On pensions, the elderly, once seen as a Tory base, are now regarded as the enemy within, and are being told that they face cuts and the pension age raised, while youth are told that they will have to get used to student debt and cheap labour. Tensions are rising while the government spells out that in front is austerity, more austerity and yet more austerity.
There are obviously big class struggles ahead as the masses will resist all these cuts, including the savage cuts to the Fire Service. What the government is seeking to do with its new legislation is to end the Fire Service as we know it, by putting it under the police chiefs and turning it into a paramilitary force that will operate water cannons against rebellious workers, youth, pensioners, and will be an open arm of the state, operating alongside a more and more armed to the teeth police force, with its shoot-to-kill training.
This plan is a matter not just for the FBU or for the trade union movement as a whole, it is a matter for every worker and youth, who has seen the Fire Service cut to ribbons to the point where it could not do what was necessary at Grenfell Tower.

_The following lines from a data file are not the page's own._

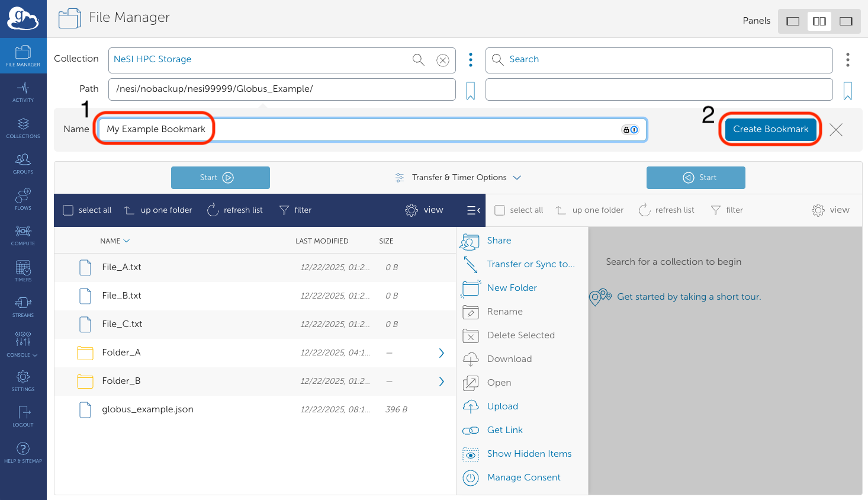Choose Transfer or Sync to... from the menu

click(531, 264)
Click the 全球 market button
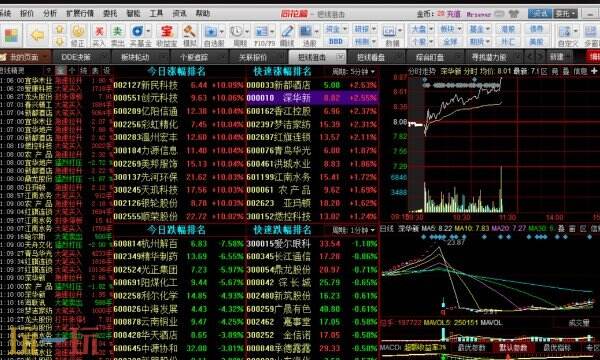Image resolution: width=600 pixels, height=360 pixels. [x=450, y=41]
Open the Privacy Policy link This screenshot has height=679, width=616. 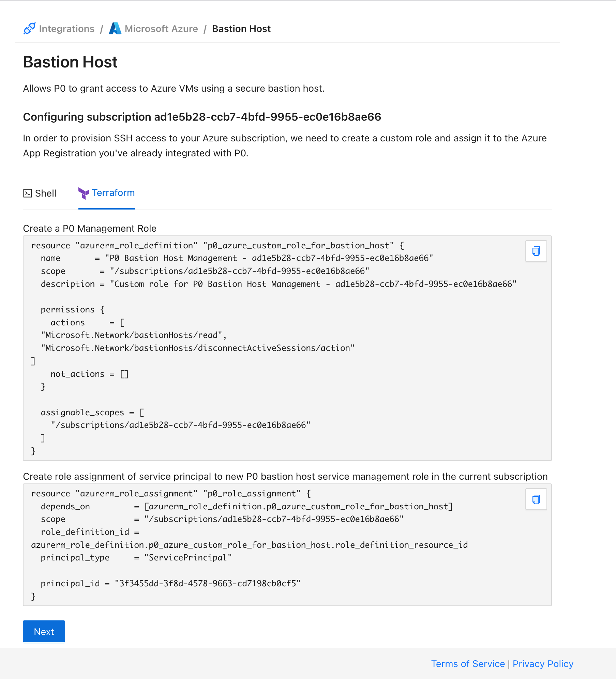tap(543, 664)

The FBU must demand that this legislation to put the Police Chiefs in charge and militarise the Fire Service is withdrawn.
The TUC Congress, when it meets in September in Brighton, must tell the government that it will not stand for a Fire Service that is slashed to pieces and turned into an aid for the police force, and that this legislation must be withdrawn and all of the fire cuts restored.
The TUC must call a general strike to bring this government down and bring in a workers government that will sack the police chiefs, restore all the Fire Service cuts, put on trial those responsible for the Grenfell inferno, and build millions of safe council homes for all those who need them.